Я выбрала смои любимые канапе — кусочки сыра с соленьями (помидоры-черри, корнишоны, кусочки сельдерея). Они напоминают мне о коктейльных вечеринках у родителей, которые я всегда ненавидела. Я смотрю на тарелку с корнишонами и задумалась, смогла бы я их нарисовать, и влияет ли их размер и внешний вид на их вкус. В поле моего сосредоточенного созерцания вторглись длинные тонкие пальцы со следами никотина, чтобы выбрать морковь в соседней тарелке. Я чувствую запах сигаретного дыма. Хмурый О’Шейн стоит рядом, кривя губы, являющиеся единственной мягкой частью на его небритом бескомпромиссном лице.
— Почему вы не аплодировали? — Его зеленые глаза впились в мое лицо.
Он застиг меня врасплох этим вопросом, не говоря уже о его взгляде и близости. Я быстро отвела глаза в сторону и снова сосредоточилась на корнишонах, чувствуя, как моя спина становится влажной от волнения. Я не ожидала этого. Не зная как реагировать, просто пожала плечами:
— Не думала, что вы заметите.
— Конечно, заметил. Я же писатель. — Он продолжил внимательно смотреть на меня.
Я стараюсь собраться с мыслями.
— Кого беспокоит одна нехлопающая рука, когда аплодируют сотни рук?
— Две руки, — поправляет он. — Меня заботит. — И он со злостью откусывает морковь.
Я немного отодвигаюсь от него. Его близость мешает мне мыслить ясно. Но он снова приближается, взяв канапе с сельдереем.
— Это действительно было так ужасно? — Его тон становится мягче.
Я сбита с толку. Ему интересно, что я думаю? Почти сто человек аплодировали ему, почему бы не поговорить с ними?

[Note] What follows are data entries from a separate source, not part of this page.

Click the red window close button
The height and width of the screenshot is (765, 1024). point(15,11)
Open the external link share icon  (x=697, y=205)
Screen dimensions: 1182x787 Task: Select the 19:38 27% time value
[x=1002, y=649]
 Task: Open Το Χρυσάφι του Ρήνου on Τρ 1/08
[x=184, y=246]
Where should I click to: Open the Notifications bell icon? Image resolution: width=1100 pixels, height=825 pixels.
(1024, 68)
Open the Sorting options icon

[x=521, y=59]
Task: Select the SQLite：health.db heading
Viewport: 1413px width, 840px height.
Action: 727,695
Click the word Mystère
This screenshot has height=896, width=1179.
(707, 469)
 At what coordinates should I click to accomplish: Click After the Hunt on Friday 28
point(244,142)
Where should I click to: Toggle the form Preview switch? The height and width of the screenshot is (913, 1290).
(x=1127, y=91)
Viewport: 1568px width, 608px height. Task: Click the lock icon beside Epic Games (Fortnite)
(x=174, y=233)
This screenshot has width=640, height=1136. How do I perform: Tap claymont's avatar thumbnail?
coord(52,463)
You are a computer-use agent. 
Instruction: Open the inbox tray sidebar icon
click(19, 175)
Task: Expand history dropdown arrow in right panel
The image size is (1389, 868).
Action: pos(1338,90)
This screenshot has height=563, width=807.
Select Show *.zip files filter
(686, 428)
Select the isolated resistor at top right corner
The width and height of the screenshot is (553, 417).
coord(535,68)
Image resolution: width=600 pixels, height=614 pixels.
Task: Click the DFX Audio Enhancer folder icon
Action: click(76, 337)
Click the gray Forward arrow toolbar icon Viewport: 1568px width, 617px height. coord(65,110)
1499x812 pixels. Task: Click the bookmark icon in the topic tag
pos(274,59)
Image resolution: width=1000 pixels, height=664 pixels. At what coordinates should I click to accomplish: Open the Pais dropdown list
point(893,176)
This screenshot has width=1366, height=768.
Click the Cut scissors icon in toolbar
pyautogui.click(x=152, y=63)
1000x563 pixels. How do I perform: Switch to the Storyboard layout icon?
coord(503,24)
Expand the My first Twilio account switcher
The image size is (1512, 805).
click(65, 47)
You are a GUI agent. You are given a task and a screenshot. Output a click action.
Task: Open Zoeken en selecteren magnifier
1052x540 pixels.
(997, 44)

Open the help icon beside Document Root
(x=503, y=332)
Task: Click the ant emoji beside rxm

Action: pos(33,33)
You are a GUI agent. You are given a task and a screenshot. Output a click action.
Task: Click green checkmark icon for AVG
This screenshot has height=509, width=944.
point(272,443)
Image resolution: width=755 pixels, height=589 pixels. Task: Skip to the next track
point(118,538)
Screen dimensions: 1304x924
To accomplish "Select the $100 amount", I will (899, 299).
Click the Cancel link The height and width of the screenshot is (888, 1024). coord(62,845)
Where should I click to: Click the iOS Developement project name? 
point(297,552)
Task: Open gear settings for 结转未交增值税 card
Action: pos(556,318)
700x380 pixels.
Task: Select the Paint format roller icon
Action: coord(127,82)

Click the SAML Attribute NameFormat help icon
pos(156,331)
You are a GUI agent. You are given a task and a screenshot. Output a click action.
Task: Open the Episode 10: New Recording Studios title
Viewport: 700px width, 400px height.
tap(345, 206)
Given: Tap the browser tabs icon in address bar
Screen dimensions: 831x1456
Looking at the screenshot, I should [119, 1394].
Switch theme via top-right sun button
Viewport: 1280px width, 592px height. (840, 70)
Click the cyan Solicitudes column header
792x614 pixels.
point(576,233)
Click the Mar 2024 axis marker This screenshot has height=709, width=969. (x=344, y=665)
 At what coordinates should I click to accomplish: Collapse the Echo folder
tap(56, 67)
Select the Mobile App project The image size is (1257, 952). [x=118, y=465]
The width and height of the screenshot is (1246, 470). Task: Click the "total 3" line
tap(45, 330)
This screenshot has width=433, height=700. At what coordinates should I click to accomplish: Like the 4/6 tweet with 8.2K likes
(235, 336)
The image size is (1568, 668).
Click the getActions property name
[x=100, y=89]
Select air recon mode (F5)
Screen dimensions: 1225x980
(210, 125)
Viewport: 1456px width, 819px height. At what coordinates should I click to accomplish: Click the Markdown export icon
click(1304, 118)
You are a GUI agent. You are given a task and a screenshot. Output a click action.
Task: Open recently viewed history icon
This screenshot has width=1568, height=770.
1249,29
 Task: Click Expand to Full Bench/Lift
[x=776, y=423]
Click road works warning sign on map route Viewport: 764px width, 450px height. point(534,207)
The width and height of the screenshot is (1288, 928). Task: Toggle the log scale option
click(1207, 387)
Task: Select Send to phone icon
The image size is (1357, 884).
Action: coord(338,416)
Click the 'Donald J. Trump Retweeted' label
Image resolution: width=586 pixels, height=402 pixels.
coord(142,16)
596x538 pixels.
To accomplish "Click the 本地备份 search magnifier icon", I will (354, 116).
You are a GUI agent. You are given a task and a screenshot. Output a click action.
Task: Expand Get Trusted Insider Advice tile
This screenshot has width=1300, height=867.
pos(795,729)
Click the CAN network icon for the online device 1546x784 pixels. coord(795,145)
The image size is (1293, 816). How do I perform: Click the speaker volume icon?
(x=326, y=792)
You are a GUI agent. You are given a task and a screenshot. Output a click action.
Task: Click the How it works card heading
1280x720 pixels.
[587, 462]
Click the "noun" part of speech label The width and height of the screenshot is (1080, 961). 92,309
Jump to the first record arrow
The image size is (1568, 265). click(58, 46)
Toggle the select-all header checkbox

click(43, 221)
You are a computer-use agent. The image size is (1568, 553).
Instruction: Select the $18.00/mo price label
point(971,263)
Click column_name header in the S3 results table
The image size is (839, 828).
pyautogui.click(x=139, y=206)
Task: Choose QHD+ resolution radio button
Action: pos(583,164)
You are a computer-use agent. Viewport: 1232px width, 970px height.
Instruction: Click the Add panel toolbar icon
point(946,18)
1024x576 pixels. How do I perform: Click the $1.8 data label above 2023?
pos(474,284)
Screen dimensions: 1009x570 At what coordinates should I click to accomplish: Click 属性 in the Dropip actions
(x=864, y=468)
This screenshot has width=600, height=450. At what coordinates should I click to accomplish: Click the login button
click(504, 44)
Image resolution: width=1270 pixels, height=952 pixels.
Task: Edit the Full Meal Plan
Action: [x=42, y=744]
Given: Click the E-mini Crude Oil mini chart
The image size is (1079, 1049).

Его взгляд становится спокойнее, а поза менее напряженной. Он ждет моего ответа. Похоже, ему действительно небезразлично мое мнение.
— В какой-то степени я нашла ваше произведение интересным и проницательным.
— В какой-то степени? — повторяет он.
Я вздыхаю и выкладывая всю правду:
— На самом деле я пришла сюда с подругой. Это она помешана на литературе и писателях. Мне же литература не интересна.
— Вы не должны говорить об этом вслух. Это звучит глупо.
Я поднимаю брови. Да неужели? Он считает меня глупой?
— По крайней мере, в отличие от этой толпы, я не льщу вам.
Он рассмеялся, его явно позабавили мои слова.
— Разве вы не знаете, что мы, писатели, зависим от подхалимов и девственных принципов?
Я хмурюсь и накалываю на зубочистку перец с оливкой.
— Это в продолжение темы девственности, о которой говорила девушка, сидящая рядом с вами, — продолжил он.
— Моя подруга ошиблась.
— В том, что ты девственница или художник?
Мои плечи напряглись.
— Вы ясно дали понять, что для вас эти две вещи несовместимы.
— Значит, вы оскорблены тем, что все говорят о «трахе»? — Он наклоняется ко мне и продолжает шепотом. — Это был спектакль. Я играл роль писателя, и вы единственная это поняли. Я видел это в ваших глазах.
Я в недоумении.
— Зачем играть? Почему нельзя быть просто собой? — шепчу я. От его голоса по моей коже бежит тепло, исходящее от него. Мы стоим так близко, что со стороны, должно быть, кажется, будто мы делимся страшной тайной.